Max Eyrich

from Wikipedia, the free encyclopedia

Max Theodor Eyrich (born March 22, 1897 in Stetten am kalten Markt , † November 5, 1962 in Stuttgart ) was a German doctor , psychiatrist and racial theorist . During the Nazi era , he served as Regional Youth physician at State Youth Welfare Office Württemberg-Hohenzollern to the euthanasia murders and the deportation württembergischer Sinti children involved.

biography

After graduating from high school in 1915, the doctor's son Eyrich began studying medicine at the University of Tübingen . However, he had to interrupt his studies after two semesters, since he was drafted into military service during the First World War . After the end of the war he continued his studies in Tübingen in 1919 and then in Munich , where he finally passed the medical state examination in 1922.

After his promotion to Doctor of Medicine in 1923, he graduated from the Medizinalpraktikum, partly due to the Department of mentals and nervous diseases in Tübingen , where he then until 1929 under Robert Gaupp worked as a medical assistant. He completed specialist training in psychiatry and during this time also treated children several times.

In 1924 he married the doctor Hedwig Eyrich , who brought him to child and adolescent psychiatry . As an employee of the municipal health department in Stuttgart, she was also actively involved in the euthanasia murders.
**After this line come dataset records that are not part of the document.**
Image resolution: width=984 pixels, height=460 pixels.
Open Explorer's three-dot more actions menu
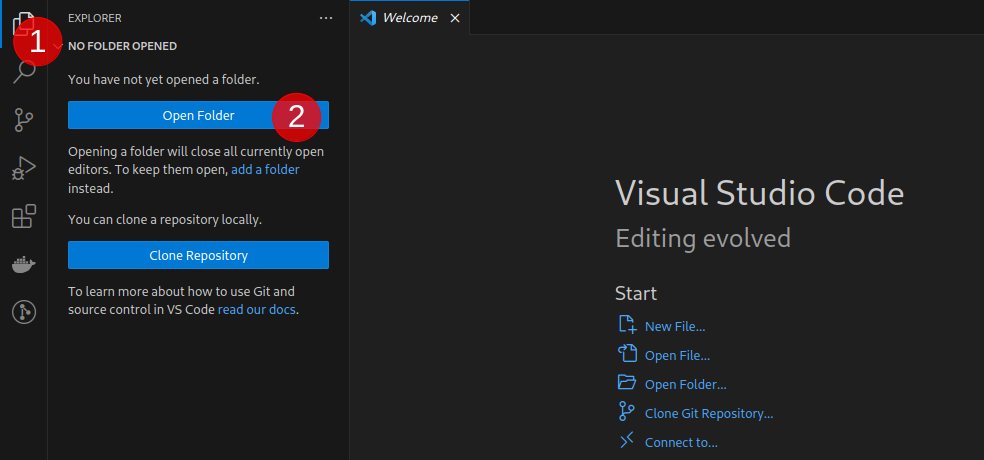point(326,18)
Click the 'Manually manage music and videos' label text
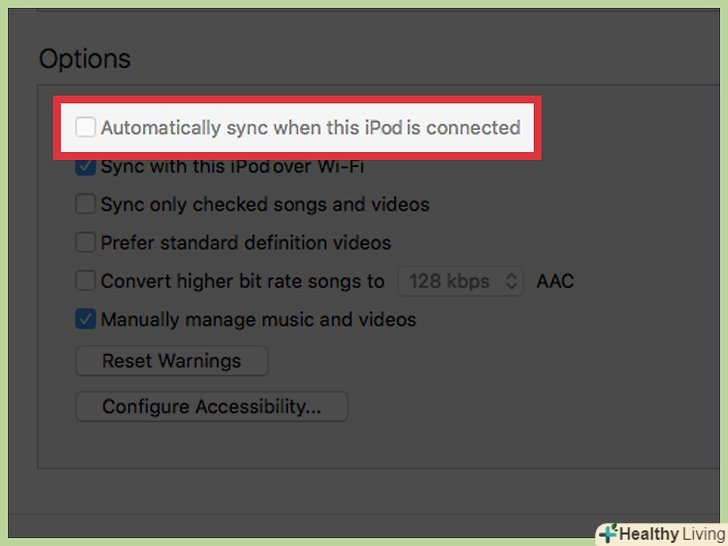728x546 pixels. pyautogui.click(x=258, y=320)
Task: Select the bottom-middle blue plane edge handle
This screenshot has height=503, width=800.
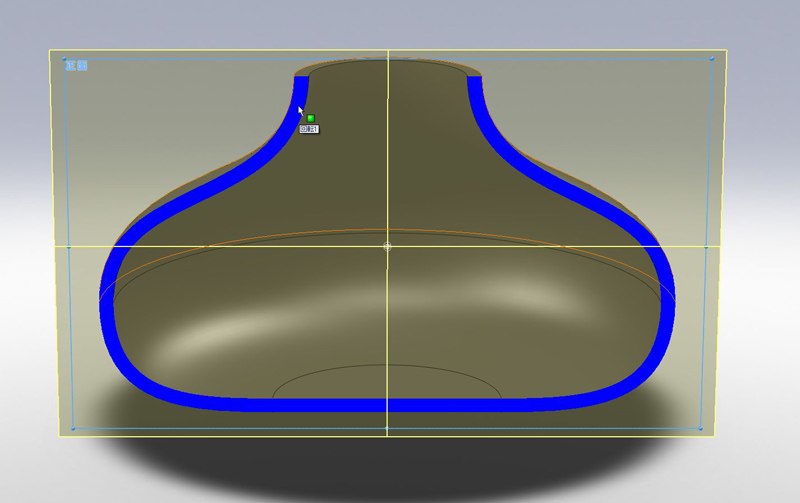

Until 1933 Max Eyrich worked as a senior physician in the Bonn Provincial Children's Institution for Mentally Abnormalities , and from April 1, 1933 as a "neurologist advisor for welfare education" and state youth doctor in Stuttgart . In this function he was promoted to the Upper Government Medical Council. His wife, however, had to due to the staff reduction regulation to leave their jobs temporarily.
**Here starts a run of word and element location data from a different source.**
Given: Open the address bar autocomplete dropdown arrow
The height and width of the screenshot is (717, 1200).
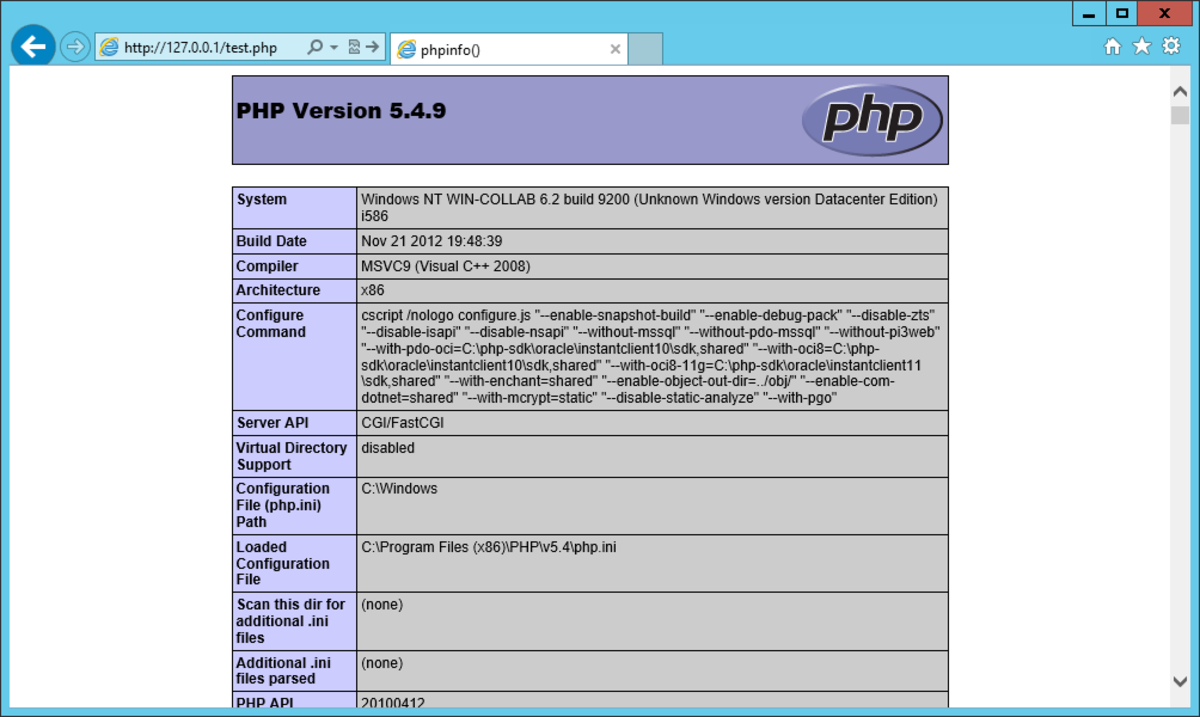Looking at the screenshot, I should [334, 48].
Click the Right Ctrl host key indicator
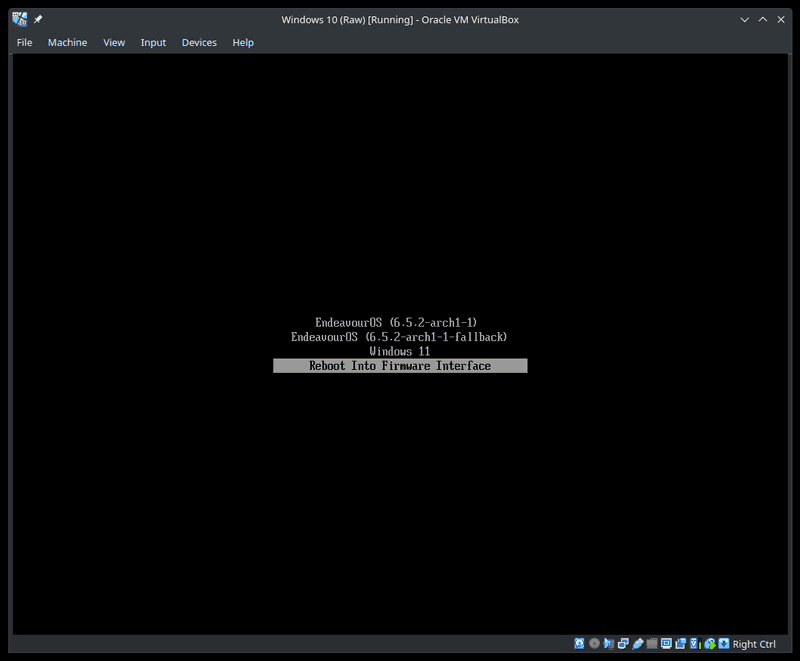Image resolution: width=800 pixels, height=661 pixels. coord(754,644)
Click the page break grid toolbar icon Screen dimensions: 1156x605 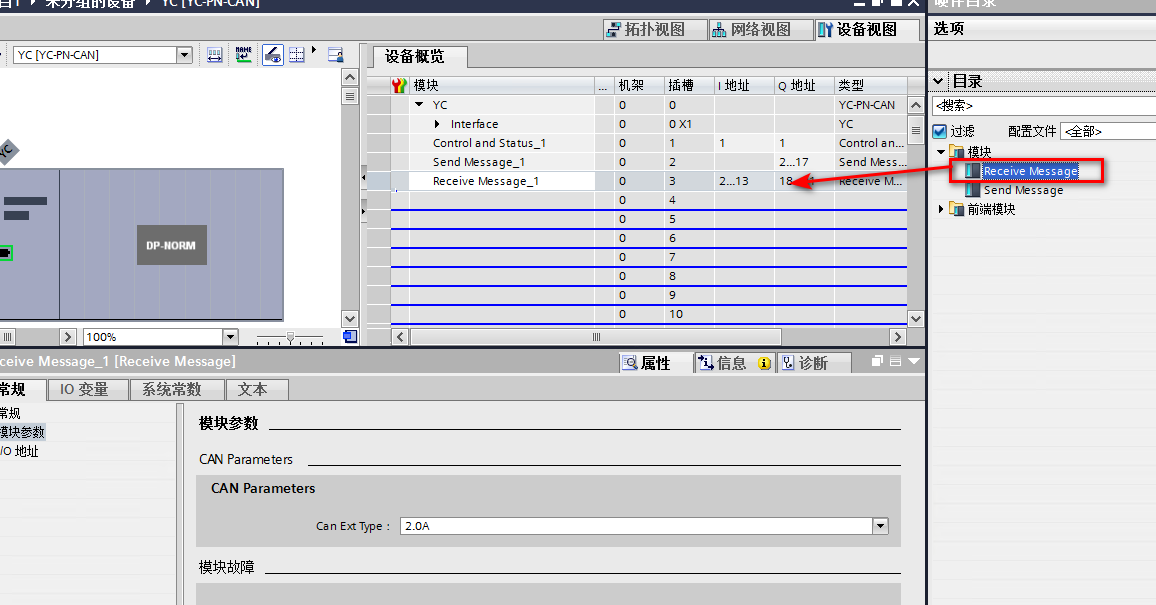pos(297,55)
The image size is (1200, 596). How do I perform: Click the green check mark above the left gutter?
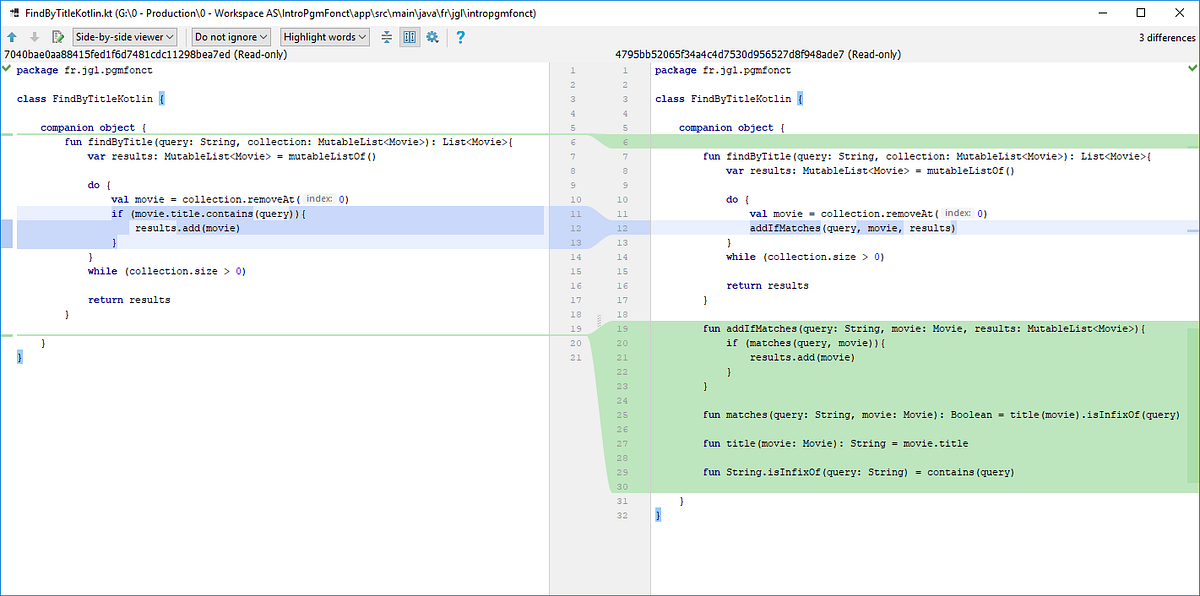(x=6, y=70)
The Eyrich family was close to National Socialism . From the beginning of 1940 Eyrich was inaugurated in " Aktion T4 " and, together with Otto Mauthe, had the task of recording and selecting the patients for Aktion T4.

Eyrich was a member of the Gau Health Council and had been a member of the NSDAP since 1940 . He joined the National Socialist Medical Association in 1941.
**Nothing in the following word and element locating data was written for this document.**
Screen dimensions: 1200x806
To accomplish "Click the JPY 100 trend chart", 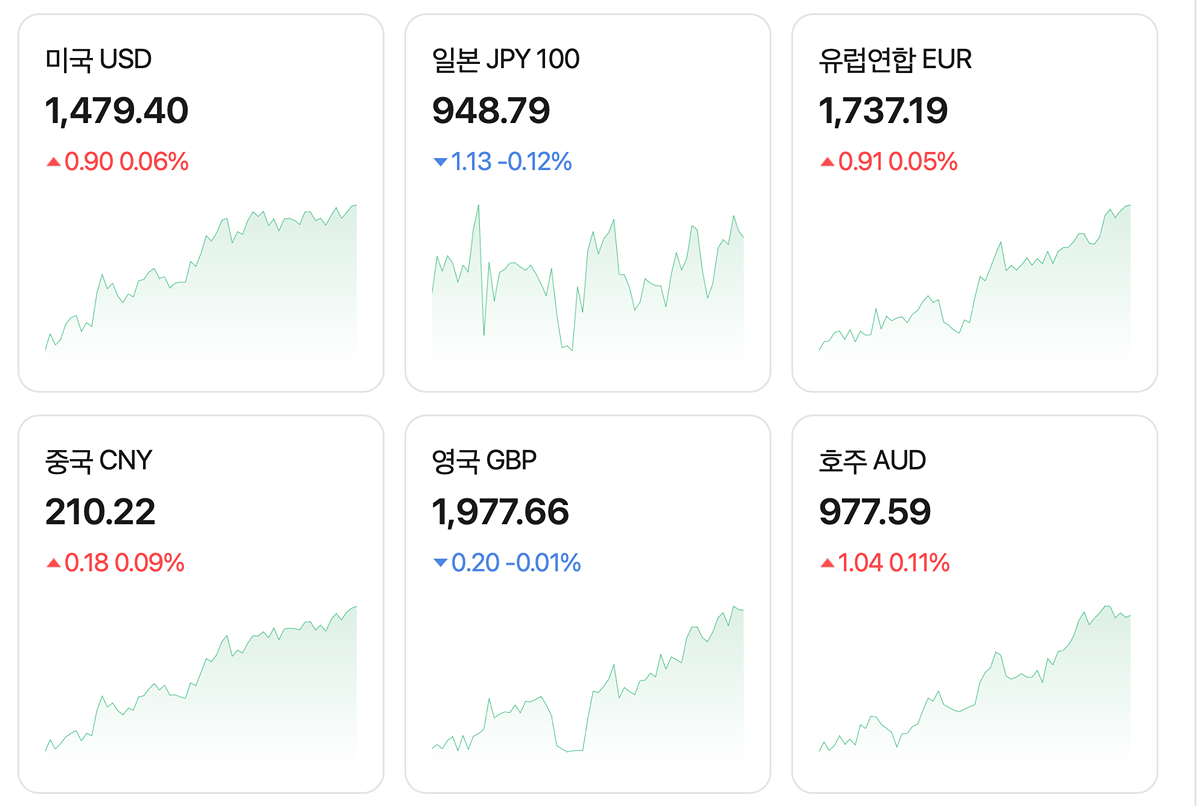I will coord(588,290).
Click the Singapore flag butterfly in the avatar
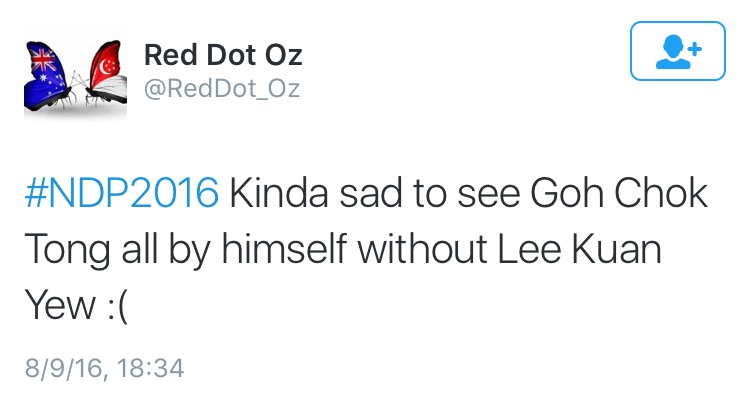The height and width of the screenshot is (402, 750). pyautogui.click(x=100, y=72)
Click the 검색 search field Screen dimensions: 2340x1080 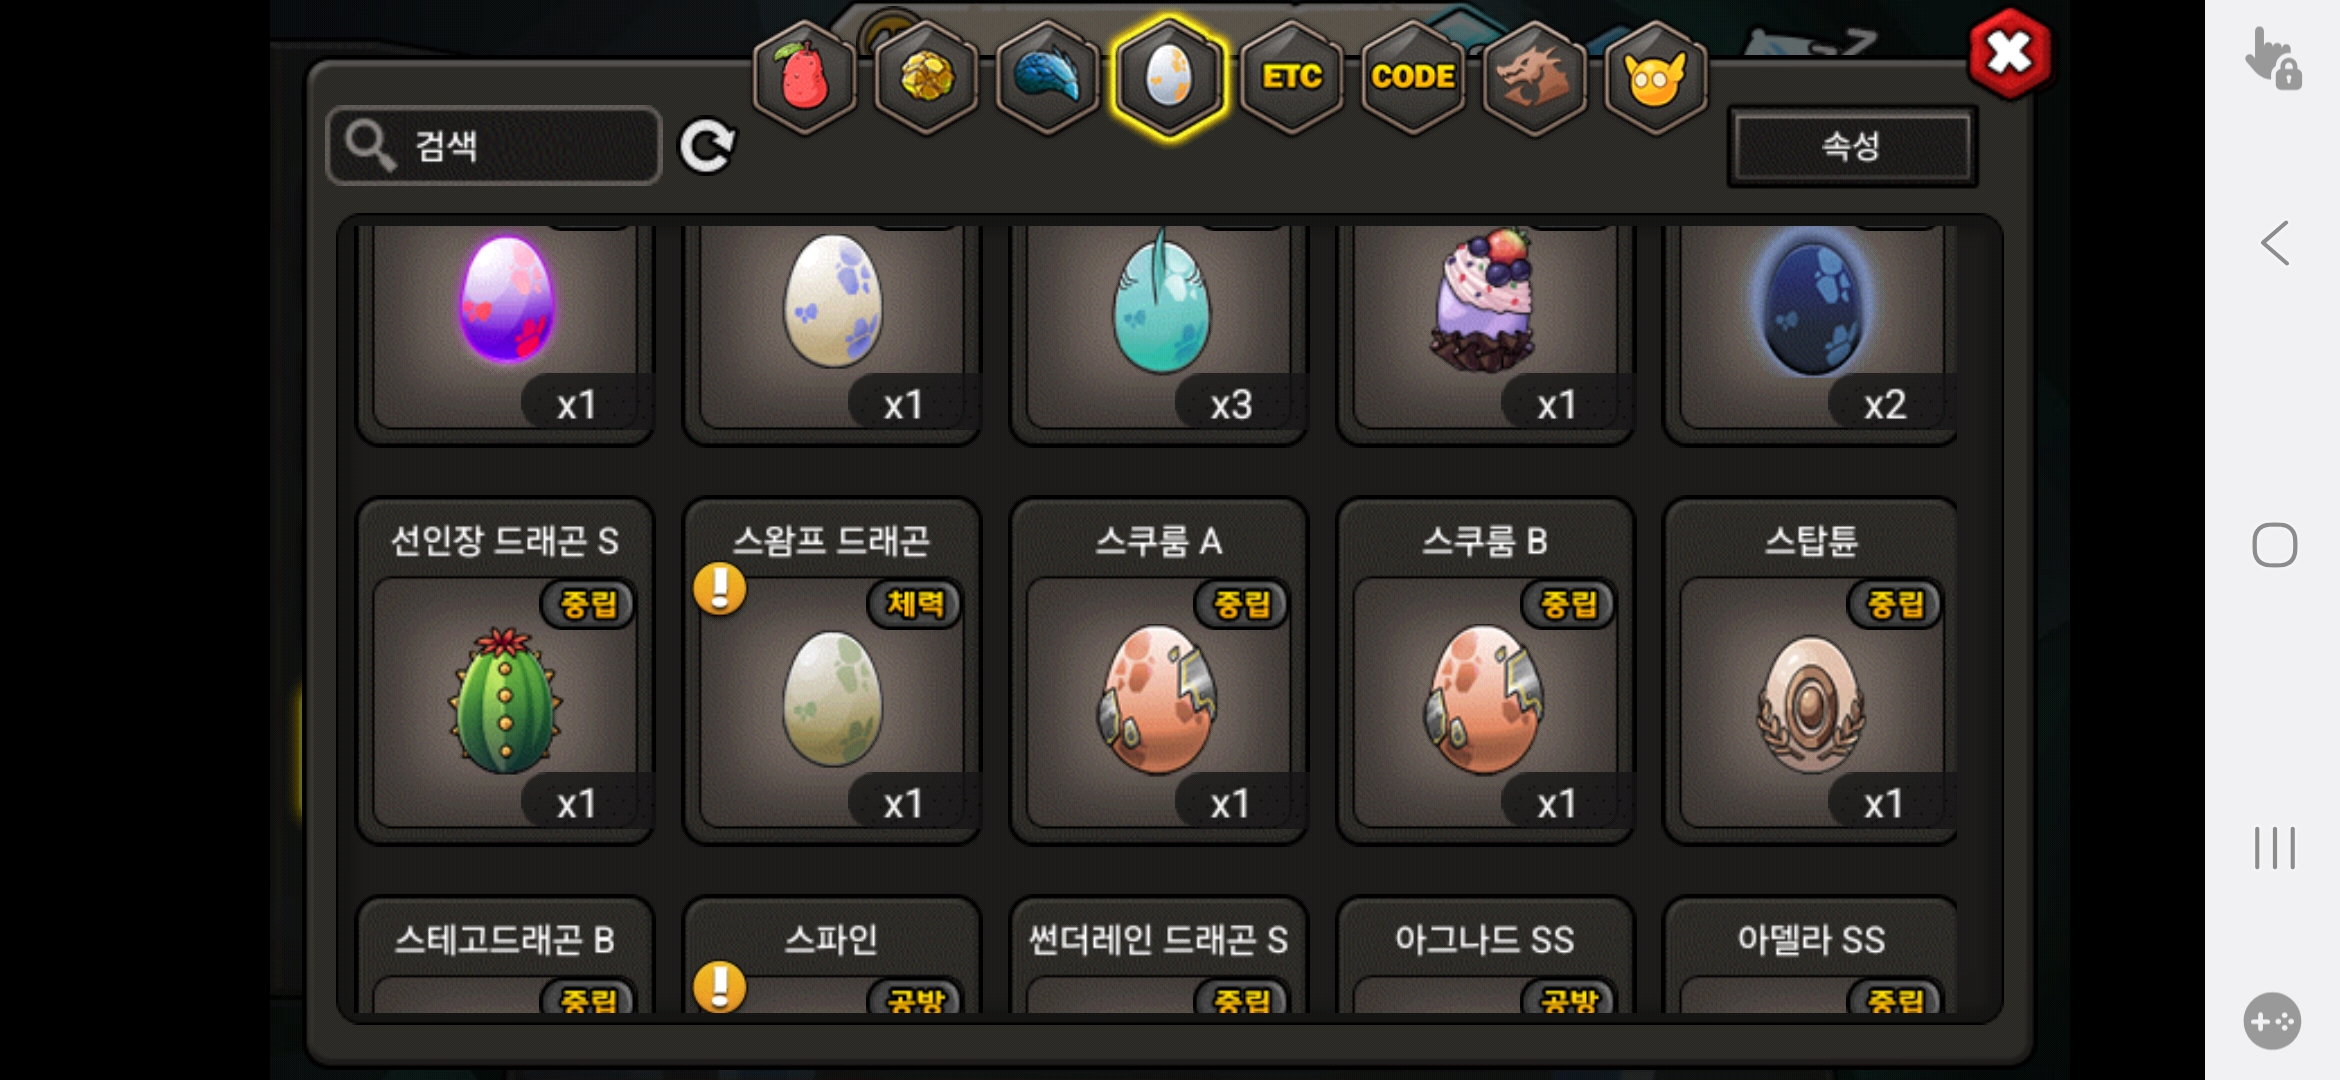click(x=494, y=146)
Eyrich as a state youth doctor

As a state youth doctor at the State Welfare Association - State Youth Welfare Office - Württemberg-Hohenzollern, Eyrich orientated himself largely on the views of the racial scientist Robert Ritter and continued the "research work" started by him in southern Germany. Eyrich saw his job as a state youth doctor in being the "genetic sieve of this youth" ( Eyrich ).

At the "Württemberg Institute Conference" on November 8, 1938, Dr. Eyrich gave a lecture entitled "Welfare Children - Hereditary Biology" . The conference served to announce the so-called home decree . It says, among other things:

"The allocation of each pupil to the individual groups takes place here on the basis of an opinion from the state youth doctor who works full-time in the state youth welfare office."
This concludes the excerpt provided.